In the forum thread below, where are the cats being kept while a home is found for them?

• Extract provided:
○ ○ ○ ○

# Desperate



## Teapotty (Jul 22, 2009)

Hi, I have come here asking for advice, if there is any

My daughter had to leave her home and husband and is with us at the moment while she sorts herself out. In his nastiness, he still lives in the house, her husband has come and dumped the cats on us saying that they are my daughter's cats and not his. Well we have two dogs, one of which thinks cats are for eating so we have had to put the cats in the shed whilst daughter finds the cats a home.

It's awful, the cats are becoming withdrawn and I cannot let the dogs in the garden because the one that doesn't like cats just stands at the shed door barking and terrorising the cats inside. One of them has tried digging a hole at the bottom of the door he is so desperate to get out. We have tried so many different phone numbers, with everyone passing a number on to us after telling us they cannot help. I have a couple of numbers to call but they are either permanently engaged or not answered.

I am finding this so upsetting keeping the cats like this but just don't know what else to do


----------



## cherrie_b (Dec 14, 2008)

Hi, where abouts are you?


----------



## Midnight (Jan 17, 2009)

Yes where abouts are you ?


----------



## Teapotty (Jul 22, 2009)

○ ○ ○ ○

• Dataset excerpts:
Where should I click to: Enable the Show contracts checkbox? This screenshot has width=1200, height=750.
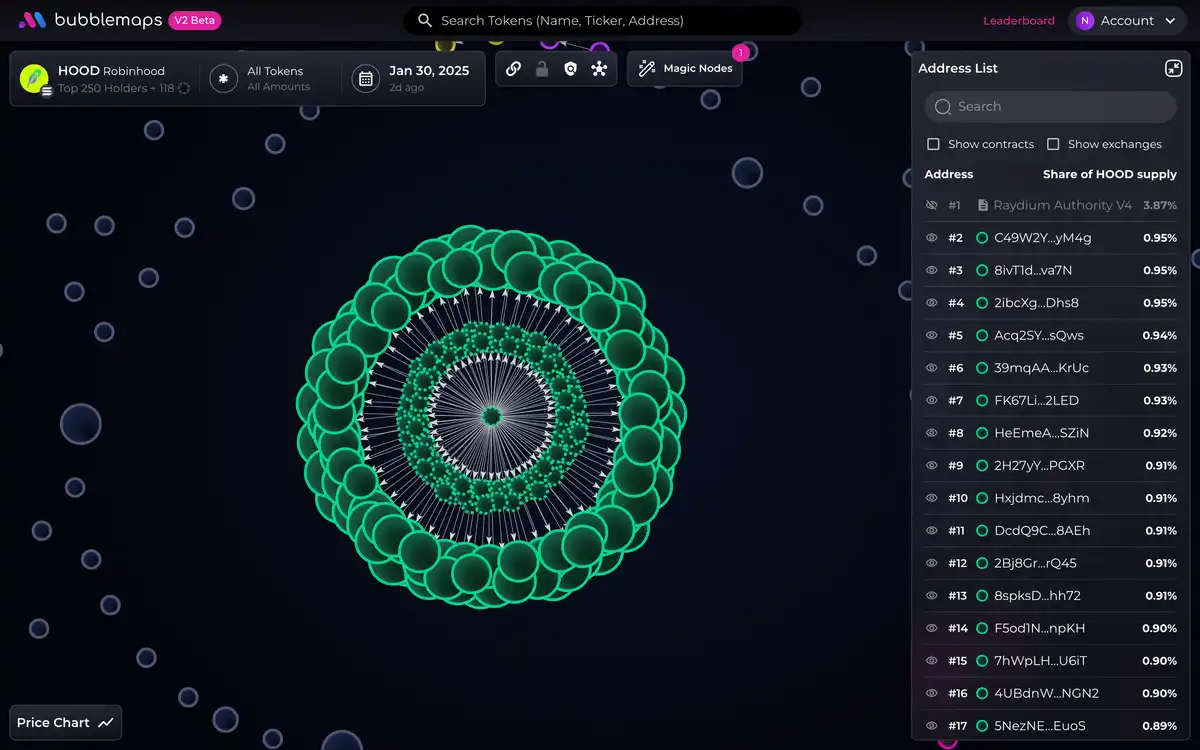[933, 144]
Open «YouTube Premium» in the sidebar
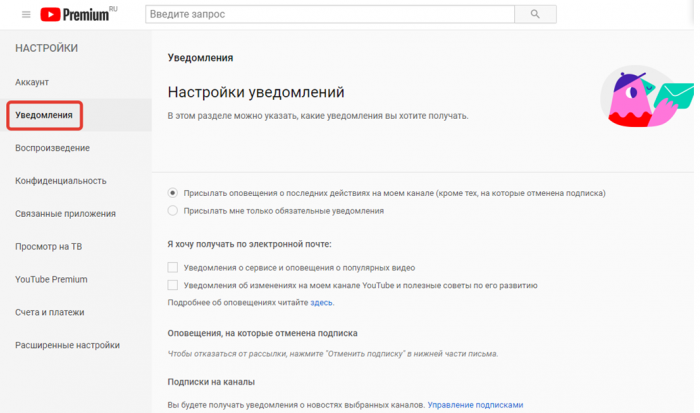This screenshot has height=413, width=700. tap(51, 279)

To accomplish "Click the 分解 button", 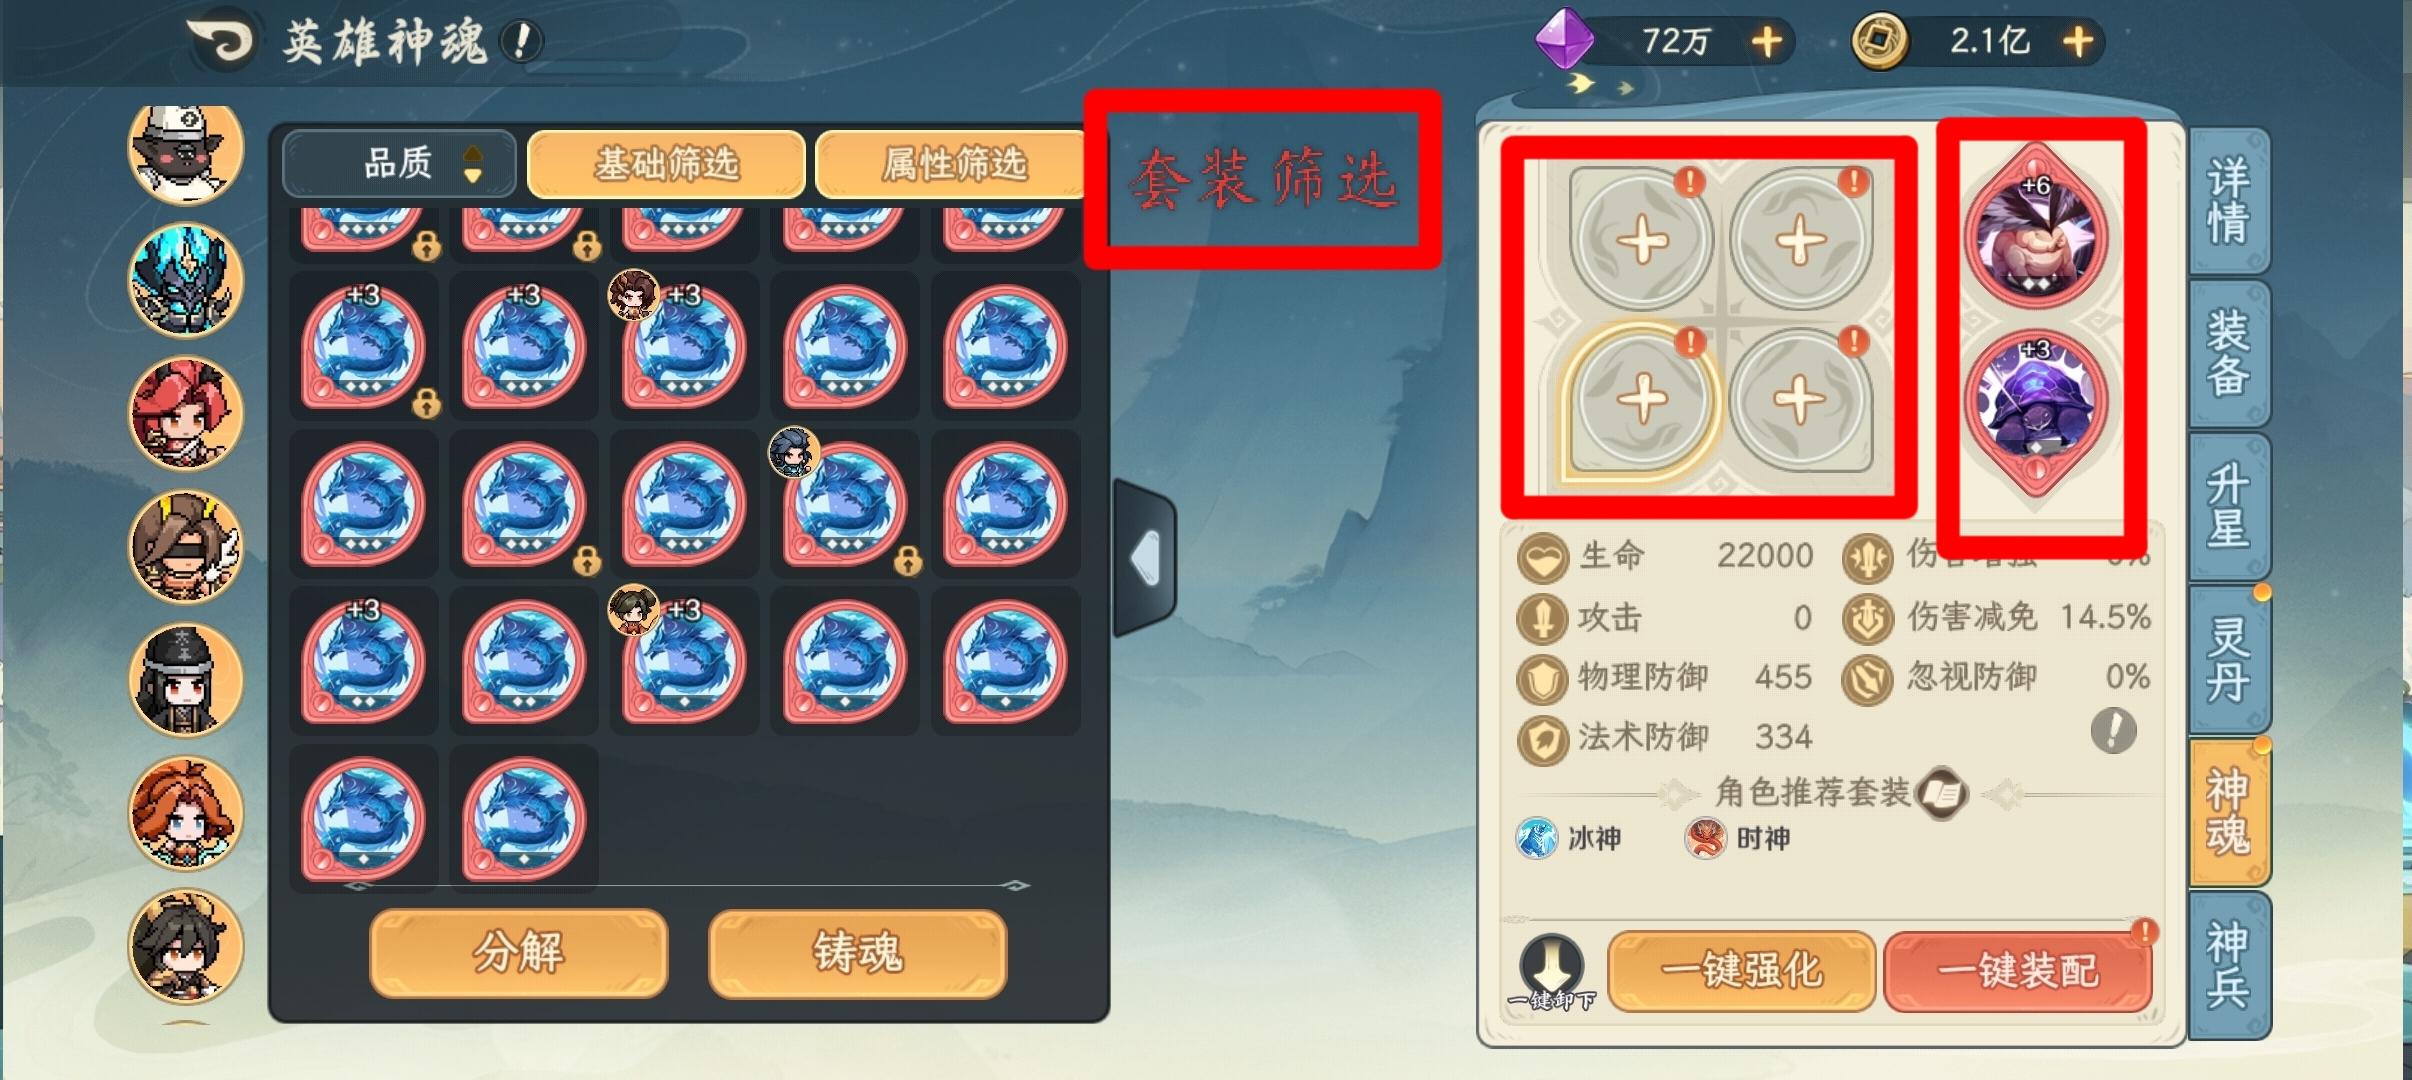I will pyautogui.click(x=518, y=952).
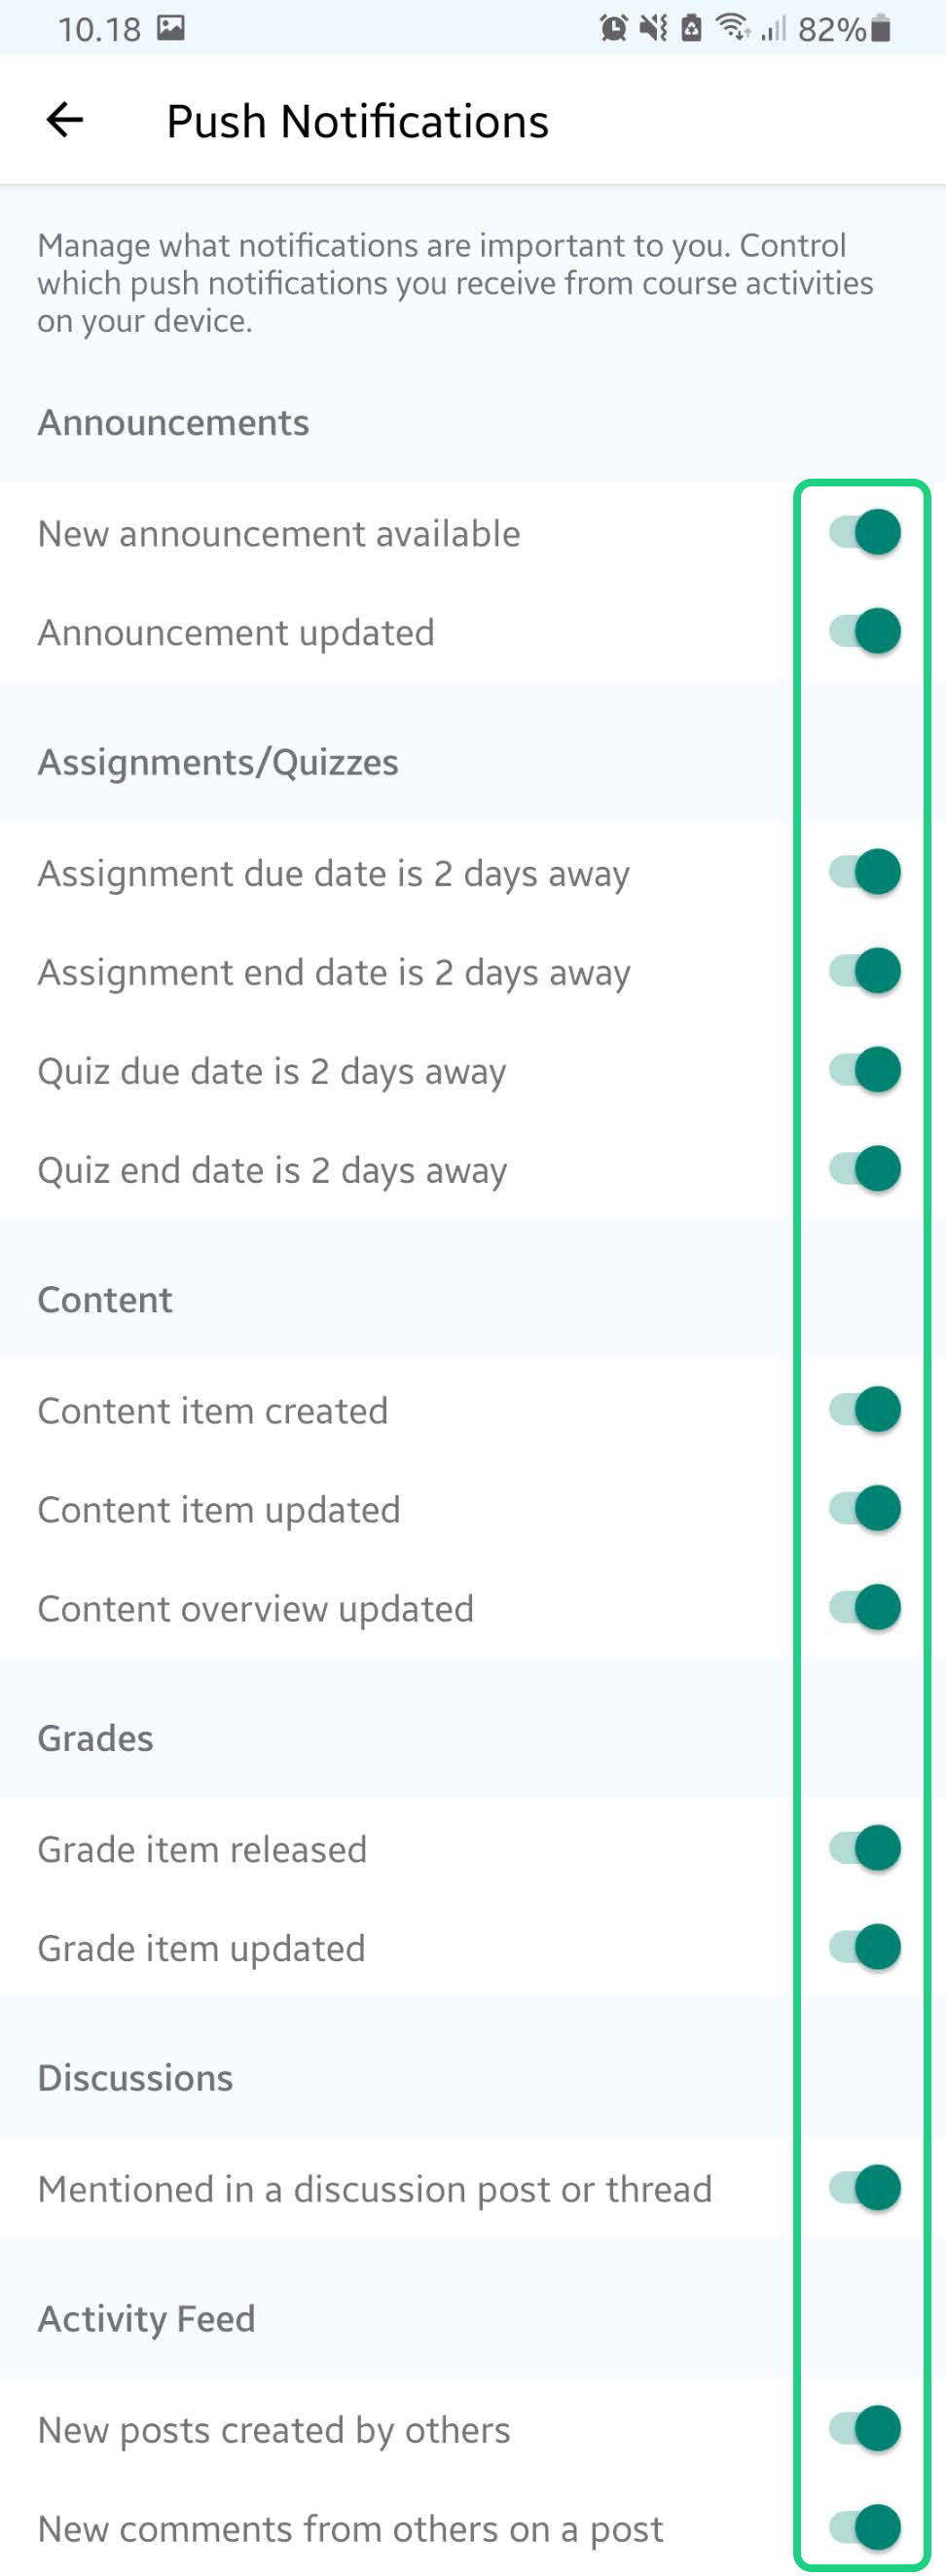Tap the picture icon in status bar

click(x=171, y=28)
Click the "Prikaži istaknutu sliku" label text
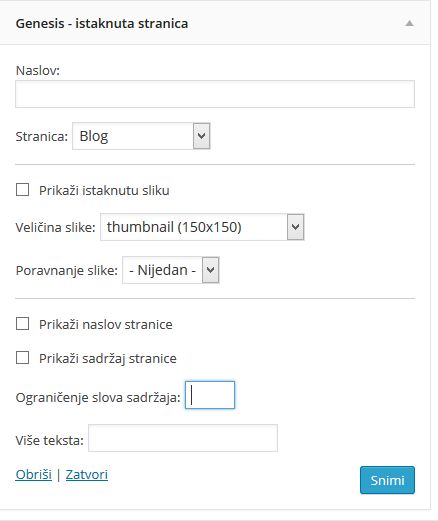Screen dimensions: 438x521 [x=104, y=190]
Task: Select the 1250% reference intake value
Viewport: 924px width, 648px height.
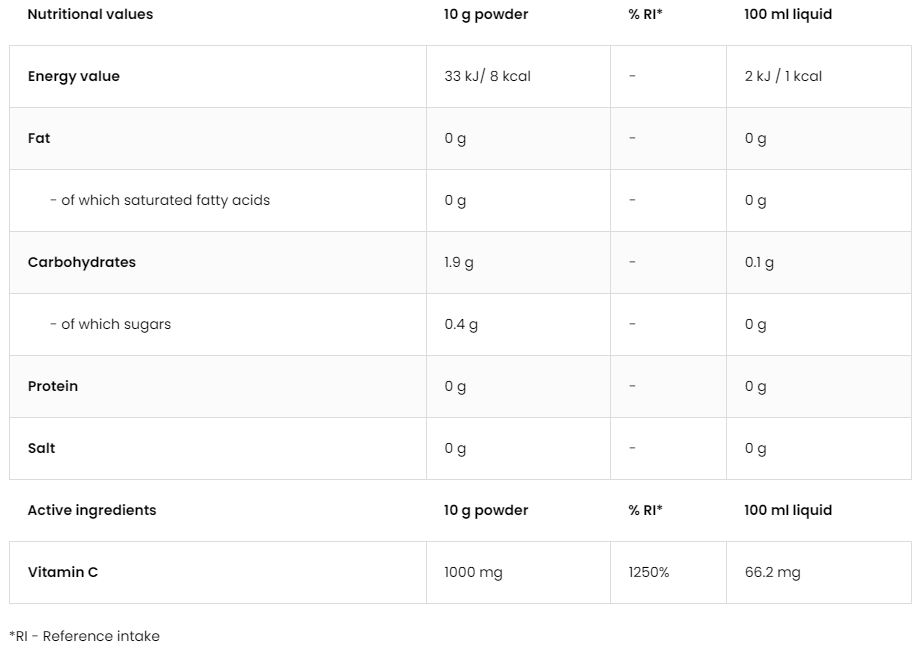Action: 649,573
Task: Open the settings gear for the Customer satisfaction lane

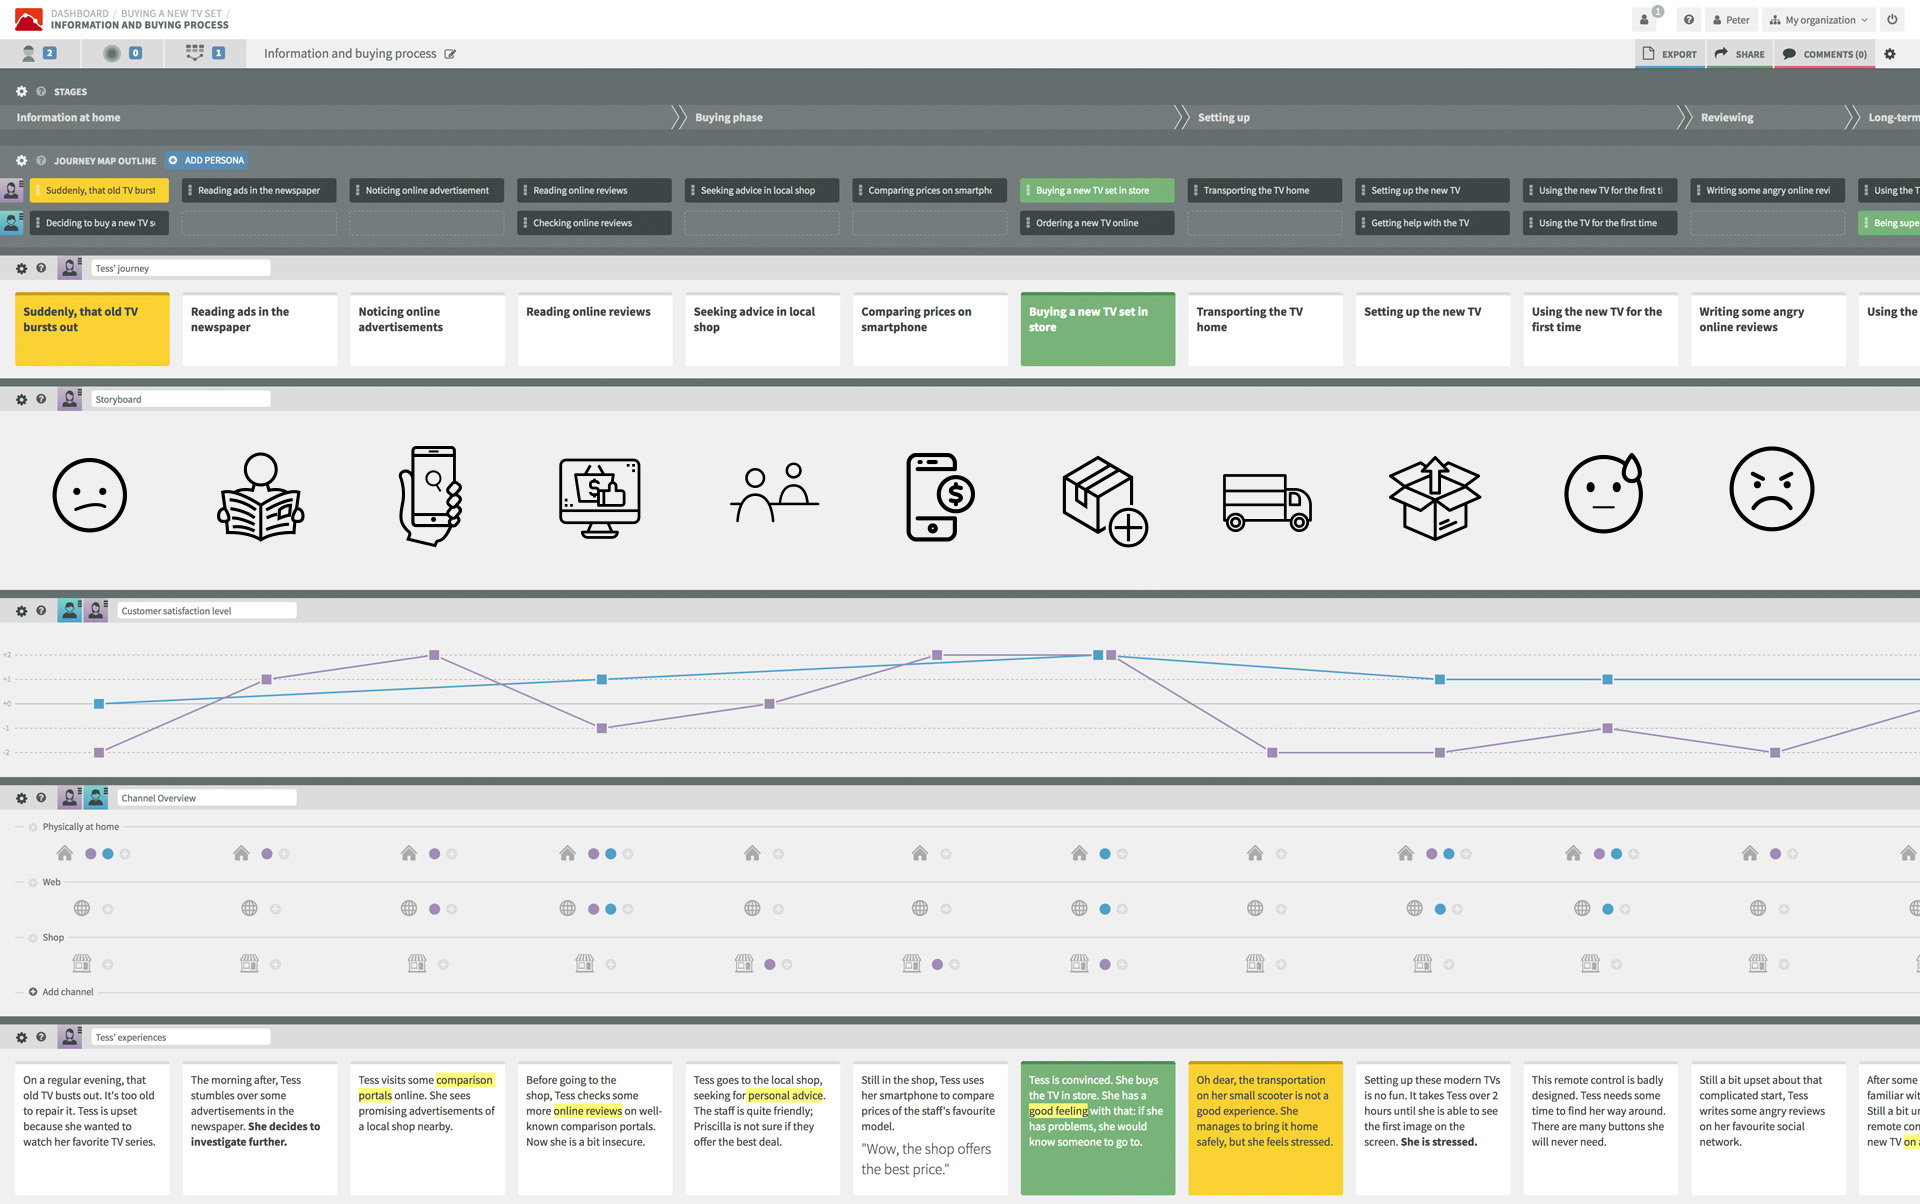Action: [x=20, y=610]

○ ○ ○ ○

• The solution:
In the shed.